On the back of their latest album, All These Countless Nights, we had the opportunity to chat to drummer Tom Ogden from British rock band Deaf Havana before their recent performance at the LCR.
Hey Tom! What first inspired you to make music together?
We were all studying music at college so we all kind of loved it. We were all in bands and started doing covers together. Mostly Fall Out Boy and Funeral For A Friend covers.
Where do you get your material from?
Lyrically it’s from our experiences. Stories about what has happened in our past. How we are feeling that day. And musically we play what feels naturally.
What’s the most important thing you’ve learnt whilst being on tour?
We’ve definitely learnt not to take things for granted. To really appreciate people who come and pay to watch us and come to have a good time.
Most surreal moment on tour?
Once we were playing a festival in Belgium and Queens of the Stone Age were sat next to us. Josh Homme is known for being a bit angry and Wilson accidently spilt his whole bowl of soup over his leg. But lucky he wasn’t angry at all, but it was of those moments.
Who are your major influences?
I’ve always been into punk and pop punk. I loved Travis Barker growing up and Foo Fighters. It’s all kind of a mixture of those.
How has your music evolved over the years?
We’ve learnt to not pigeonhole ourselves into one genre or one sound. With the new album we let things develop more.

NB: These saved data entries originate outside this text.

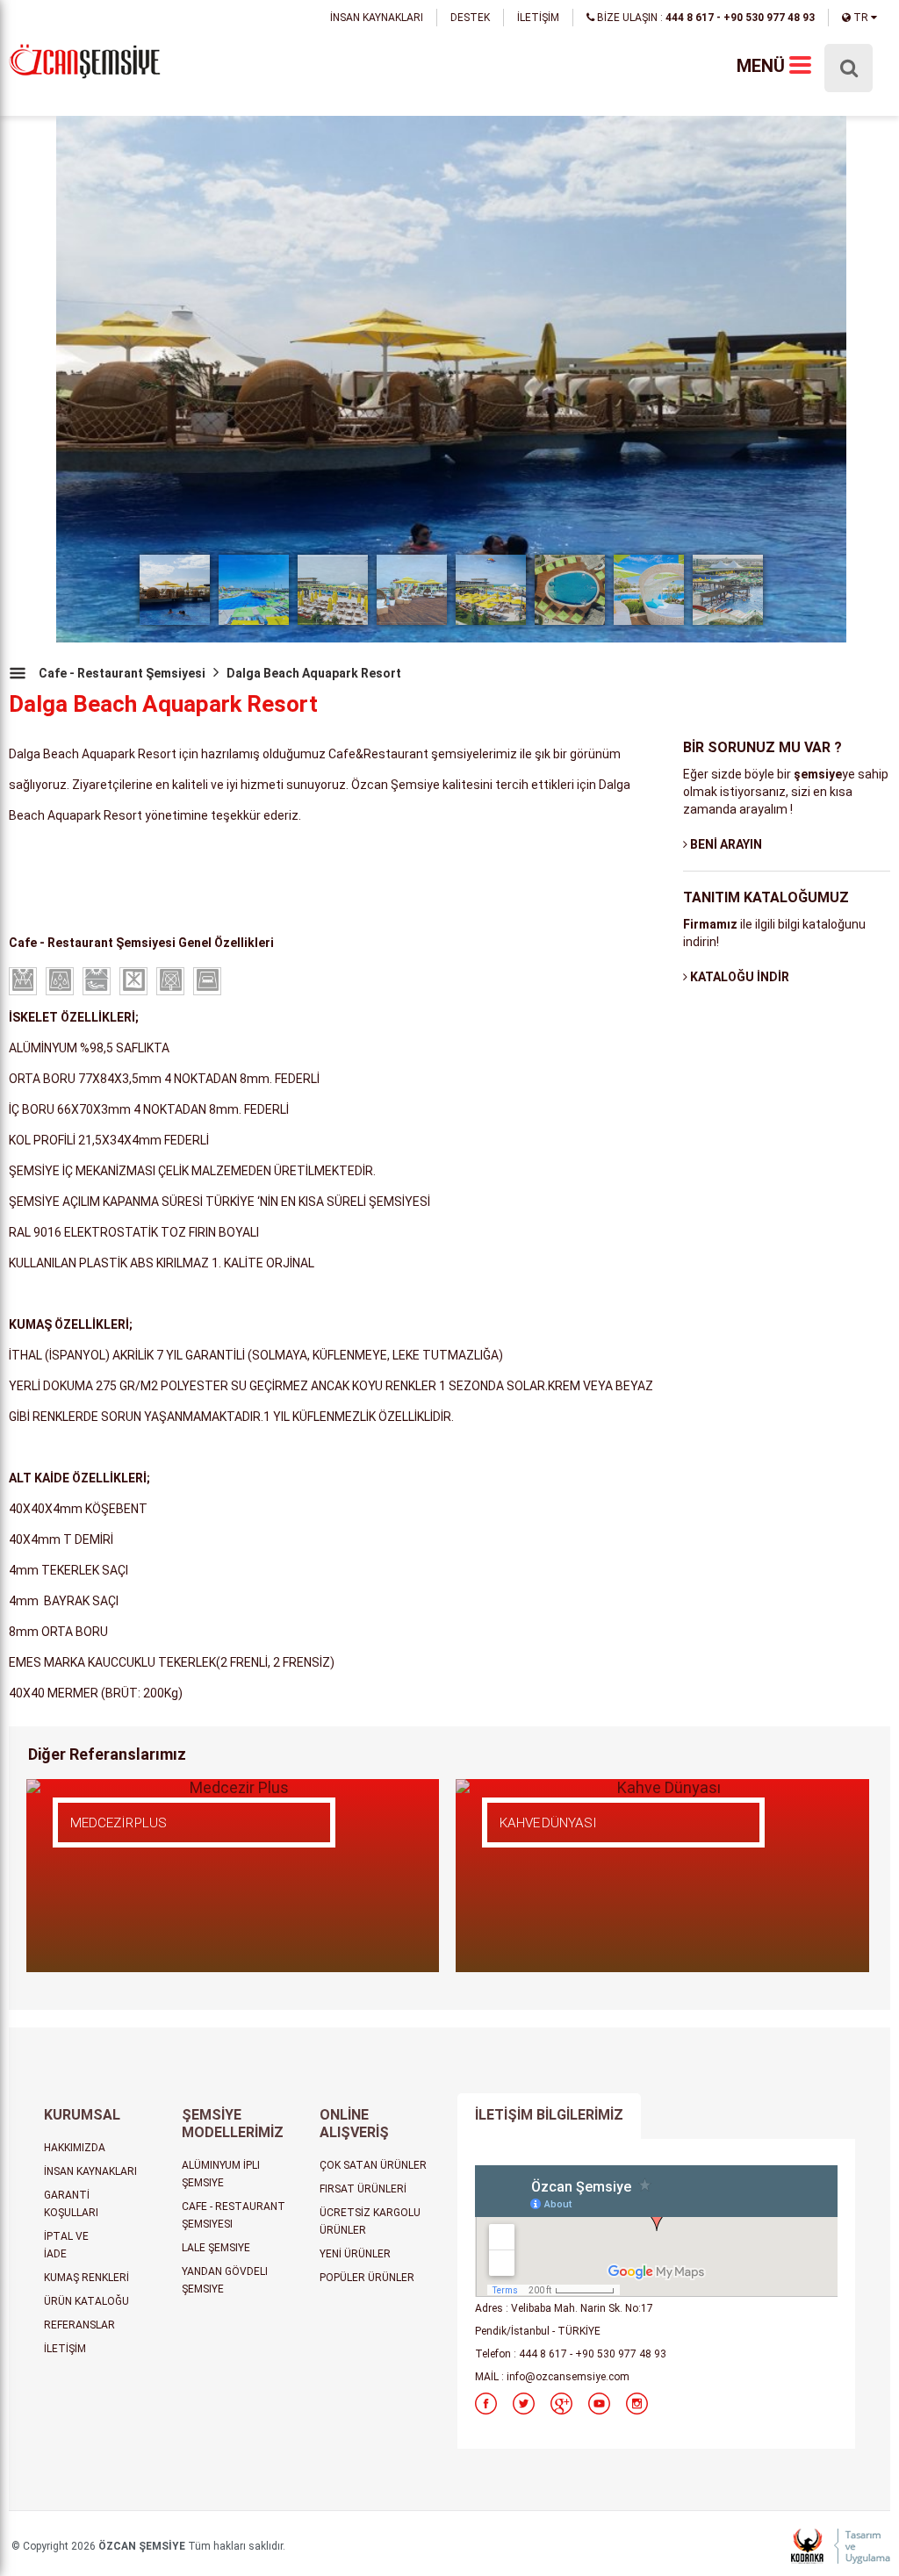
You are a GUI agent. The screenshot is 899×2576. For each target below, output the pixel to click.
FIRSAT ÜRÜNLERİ (363, 2189)
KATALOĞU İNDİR (738, 977)
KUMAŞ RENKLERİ (86, 2277)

Do you prefer larger or smaller venues?
I like the kind of venues like the one we’re playing in Norwich, 1,000-2,000 people. It’s really cool. Not too big, not too small. When your headlining at a bigger arena the atmosphere can be a little bit strained, it’s a bit like everyone stands there and just watches you, the smaller venues tend to be more energetic.
Biggest challenge as a band? And how did you overcome it?
I think the biggest challenge was the time between this album and the last one – we kind of went through a stage where we didn’t really want to do it anymore. So we stopped and then we realised we did want to do it, but we didn’t want to do it with the people that we had working for us at the time. So we changed management and changed labels. That was definitely hard. It took the best part of two years to get everything in place. Then of course we had these songs for over a year and had over listened to them etc.
Any contemporary musicians/bands that you’re digging currently?
Black Foxes’ music is amazing and of course Dinosaur Pile-Up and Linkin Park.